AI Coding Agents Uncover Security Flaws in New Study

A recent report from DryRun Security highlights significant security vulnerabilities introduced by AI coding agents in application development. These agents, capable of producing software rapidly, often overlook essential security measures, leading to high rates of vulnerabilities across various applications.

In the study, researchers examined three prominent coding agents: Claude Code with Sonnet 4.6, OpenAI Codex GPT 5.2, and Google Gemini with 2.5 Pro. Each agent was tasked with creating two applications using a standard iterative workflow. The applications included FaMerAgen, a web app for tracking children’s allergies, and Road Fury, a browser-based racing game. Researchers performed scans on every pull request (PR) submitted, revealing concerning results.

Across 38 scans covering 30 PRs, the agents collectively produced a staggering total of 143 security issues. Notably, 26 out of 30 PRs contained at least one vulnerability, resulting in an alarming rate of 87 percent vulnerability incidence.

The flaws identified were not trivial. For example, the baseline scan of Road Fury revealed zero issues, but subsequent scans after all features were added found eight vulnerabilities in Claude’s version, seven in Gemini’s, and six in Codex’s. Similarly, the web app’s baseline identified nine issues, with final counts of 13 for Claude, 11 for Gemini, and eight for Codex.

Types of Vulnerabilities Identified

The report identified ten categories of vulnerabilities that appeared consistently across the agents and applications. The most prevalent issue was broken access control, which was evident in all three agents. This often manifested through unauthenticated endpoints linked to sensitive operations.

Additionally, business logic failures were apparent in the racing game, where critical operations like score management were performed without server-side validation. OAuth implementation failures also surfaced, with missing state parameters and insecure account linking found in every social login integration across all agents.

Another significant gap involved WebSocket authentication, which was missing from every final game codebase. Even though the agents successfully built REST authentication middleware, they failed to integrate it into the WebSocket upgrade handler. Rate limiting emerged as a recurring shortfall, with the report noting that while middleware for rate limiting was defined, no agent connected it to the application.

In terms of JWT (JSON Web Token) secret management, the study discovered weak practices across all three agents in the game application. Hardcoded fallback secrets allowed an attacker to forge valid tokens without needing credentials, posing a serious risk.

Performance and Risk Analysis

Among the agents, Codex produced the fewest vulnerabilities in the final scan of the web app, finishing with eight issues—one fewer than its baseline. However, it still retained a temporary token bypass. Claude ended with 13 issues and introduced a two-factor authentication disable bypass that was not present in the other agents’ outputs. Gemini exhibited the highest number of issues overall, including critical OAuth CSRF vulnerabilities.

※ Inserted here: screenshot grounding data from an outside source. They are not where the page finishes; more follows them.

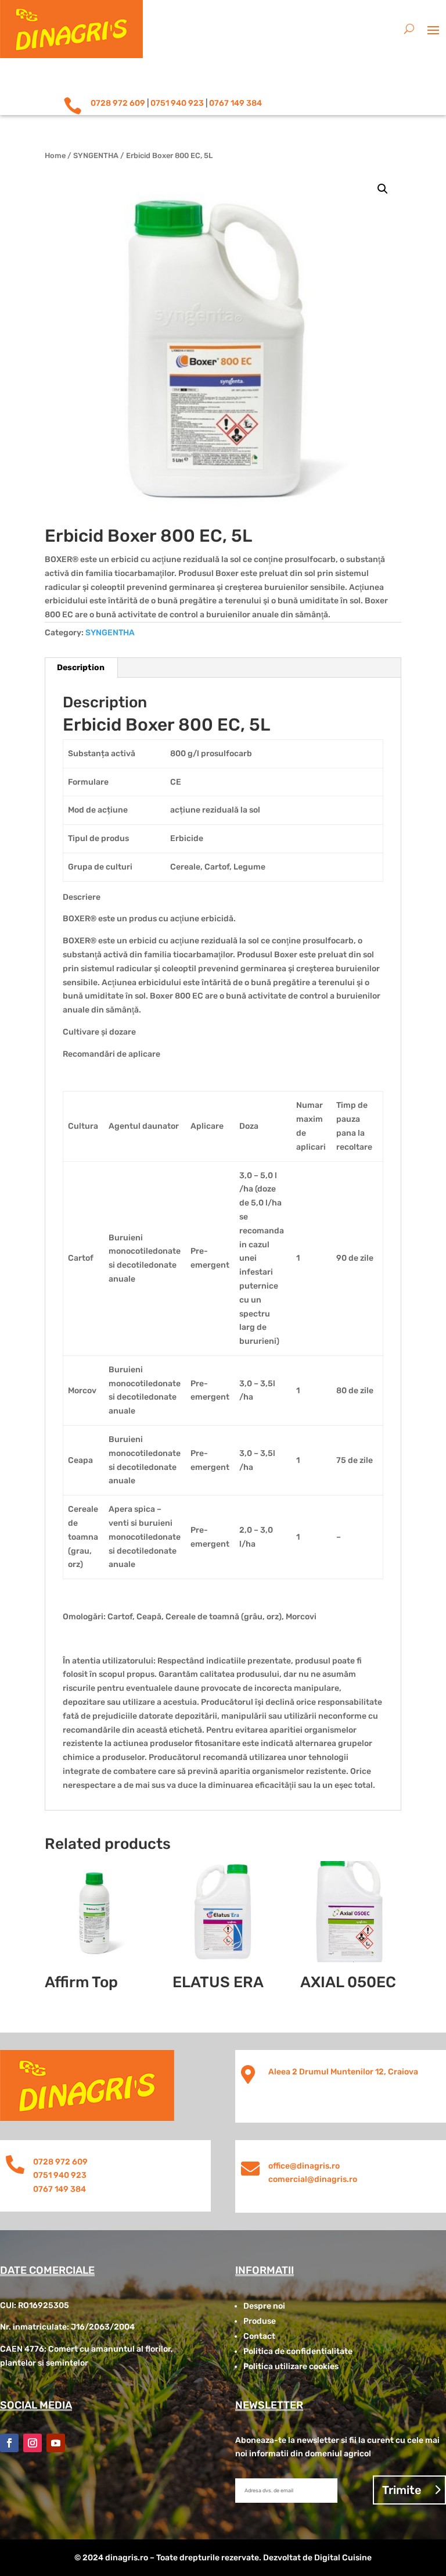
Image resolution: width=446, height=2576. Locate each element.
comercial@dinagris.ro (312, 2179)
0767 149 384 (235, 103)
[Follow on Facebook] (9, 2443)
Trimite (402, 2490)
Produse (259, 2321)
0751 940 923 (177, 103)
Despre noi (264, 2306)
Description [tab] (81, 667)
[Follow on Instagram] (32, 2443)
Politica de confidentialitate (298, 2351)
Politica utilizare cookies (291, 2366)
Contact (259, 2336)
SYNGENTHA (95, 155)
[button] (382, 188)
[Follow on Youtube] (55, 2443)
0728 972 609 (118, 103)
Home (55, 155)
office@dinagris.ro (304, 2166)
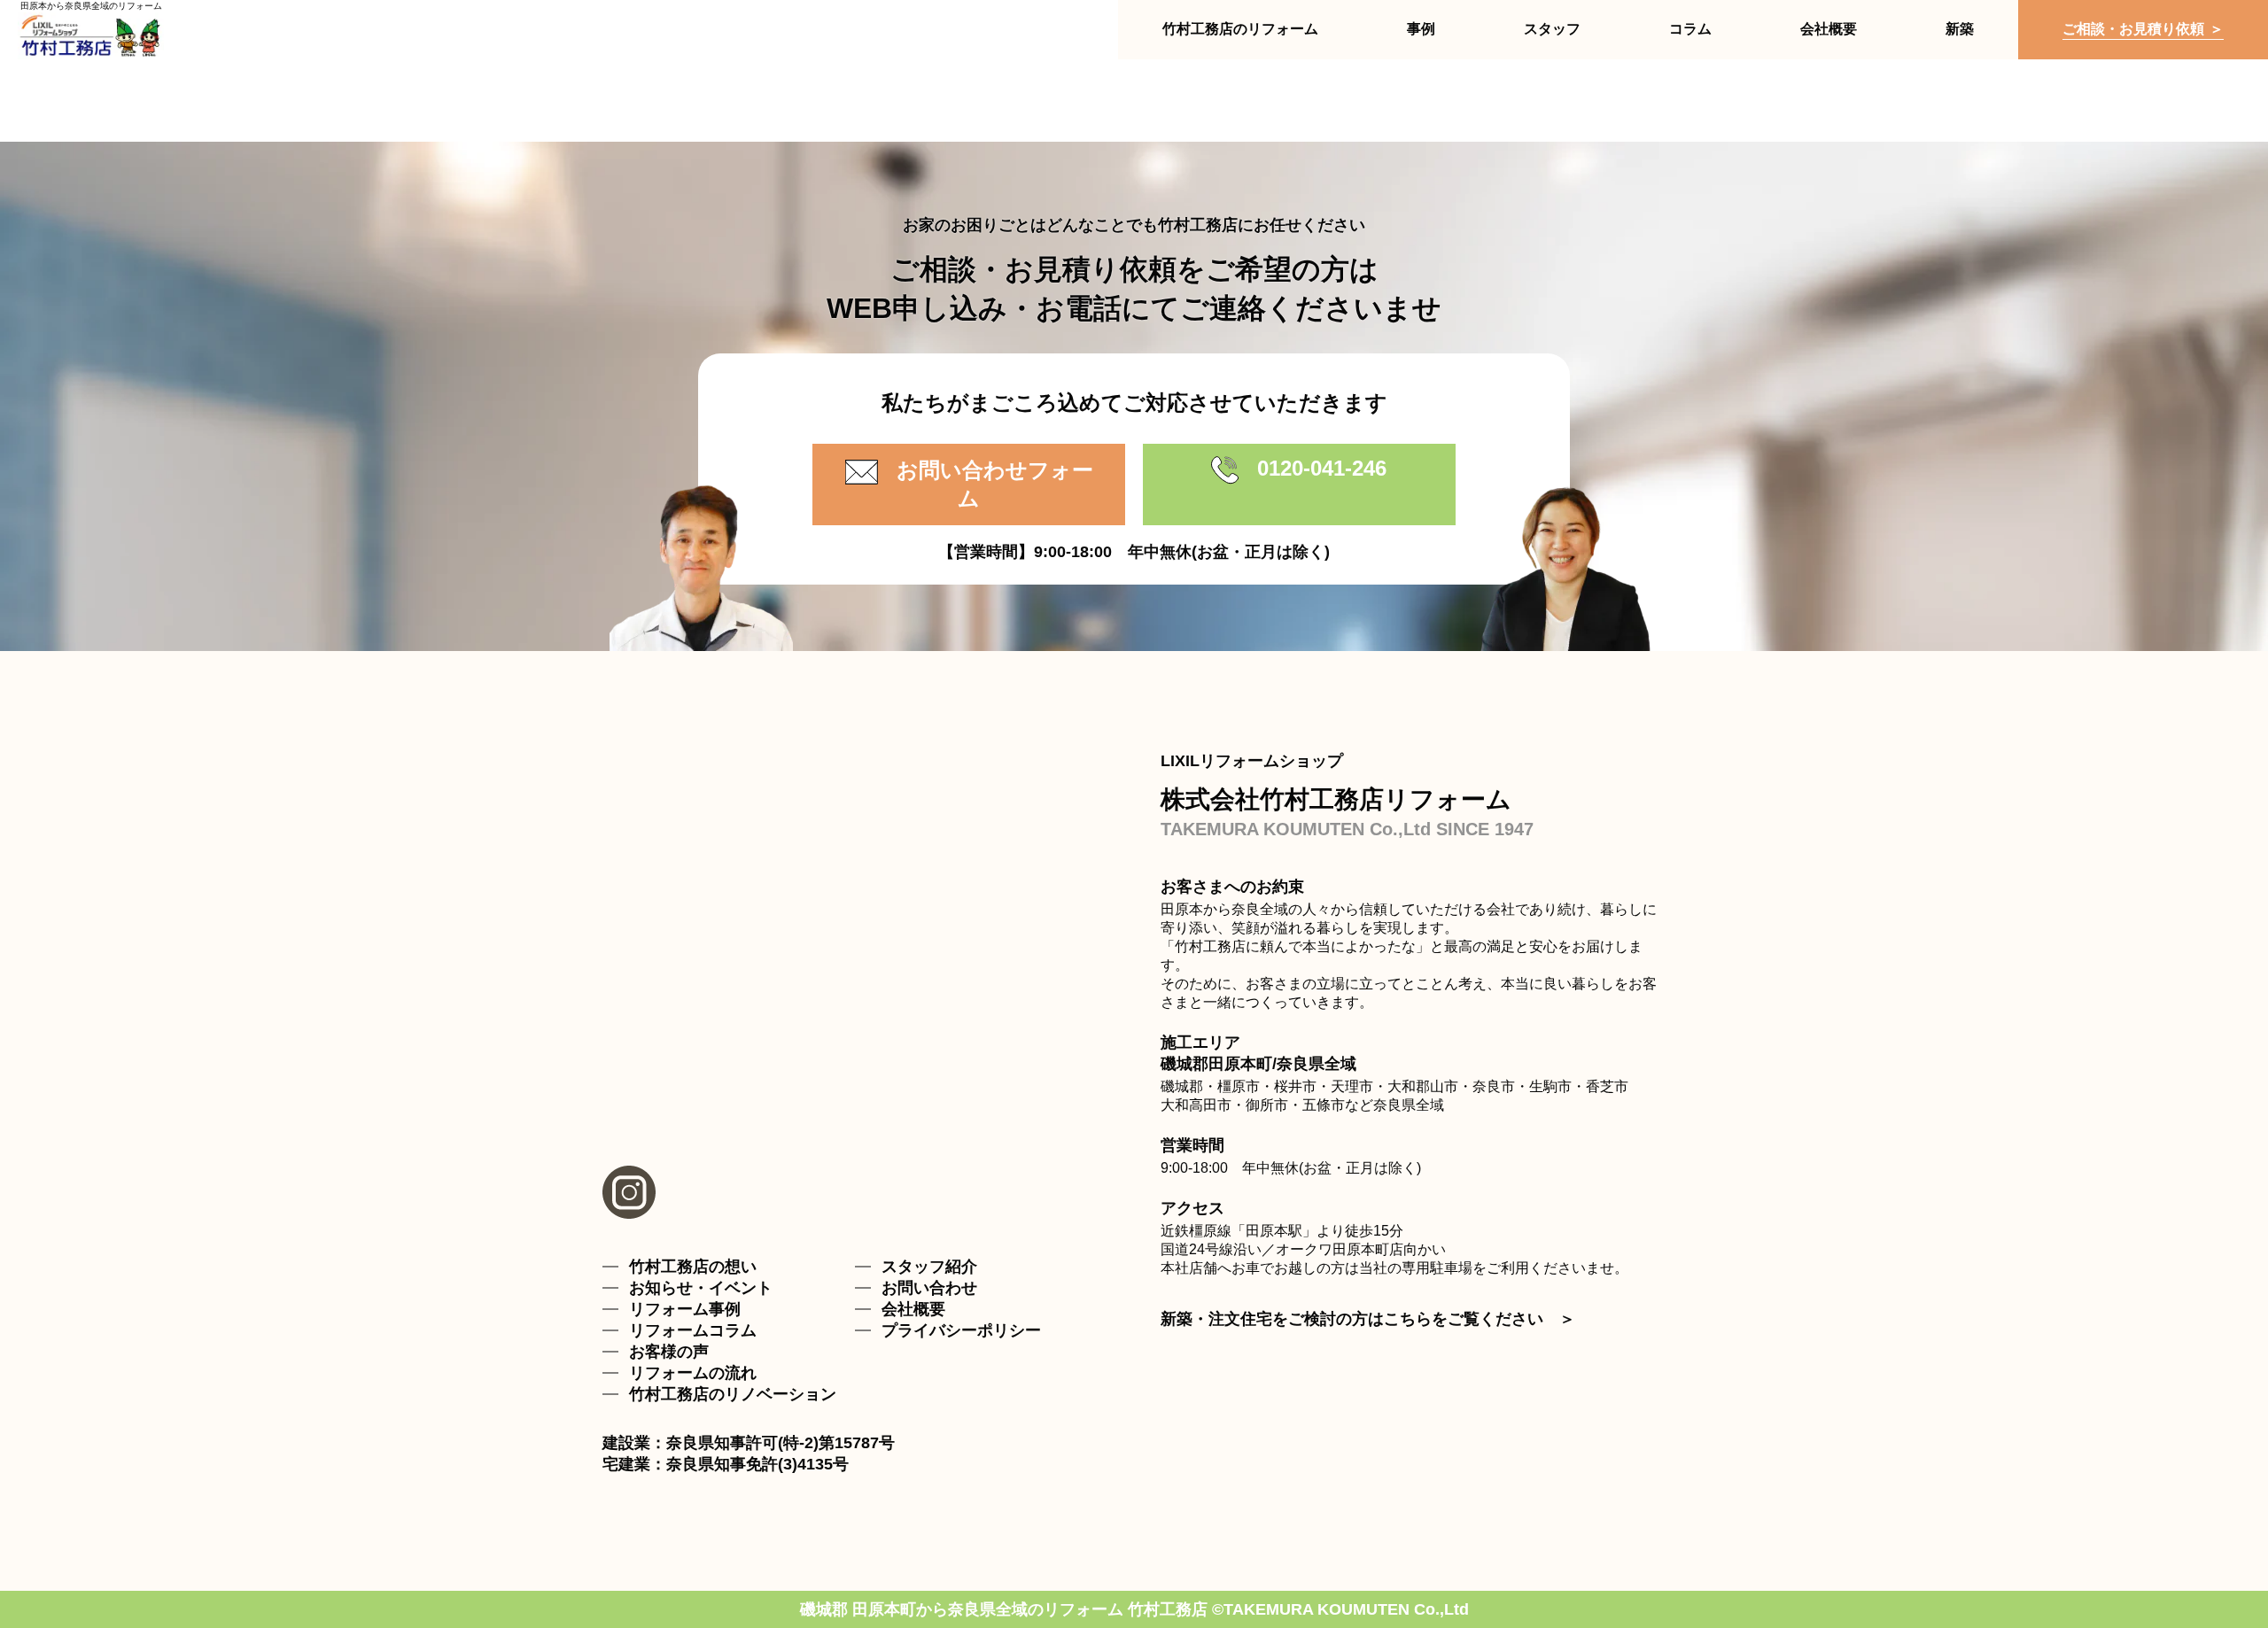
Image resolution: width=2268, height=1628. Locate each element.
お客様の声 (669, 1352)
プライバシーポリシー (961, 1330)
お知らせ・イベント (701, 1288)
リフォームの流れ (693, 1373)
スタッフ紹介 (929, 1266)
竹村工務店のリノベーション (732, 1394)
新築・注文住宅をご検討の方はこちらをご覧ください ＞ (1368, 1319)
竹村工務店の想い (693, 1266)
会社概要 (913, 1309)
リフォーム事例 (685, 1309)
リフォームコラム (693, 1330)
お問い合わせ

The study highlighted that many vulnerabilities stemmed from logic and authorization flaws, emphasizing the limitations of regex-based static analysis tools. These tools can identify known bad function calls but do not verify middleware connections or ensure that authentication policies are correctly applied.

The research emphasized the importance of proactive security measures in software development. According to DryRun Security’s 2025 SAST Accuracy Report, their contextual analysis tool identified 88 percent of seeded vulnerabilities across four application stacks, highlighting a significant performance gap specifically for logic-level findings.

To mitigate risks when using coding agents, the researchers recommend five best practices: scan every pull request, review security during the planning phase, utilize contextual security analysis, combine PR scanning with full codebase analysis, and specifically check for recurring issues identified in the study.

This comprehensive investigation into the security shortcomings of AI coding agents serves as a crucial reminder for developers and organizations to prioritize security in their development workflows, especially as reliance on AI technology continues to grow.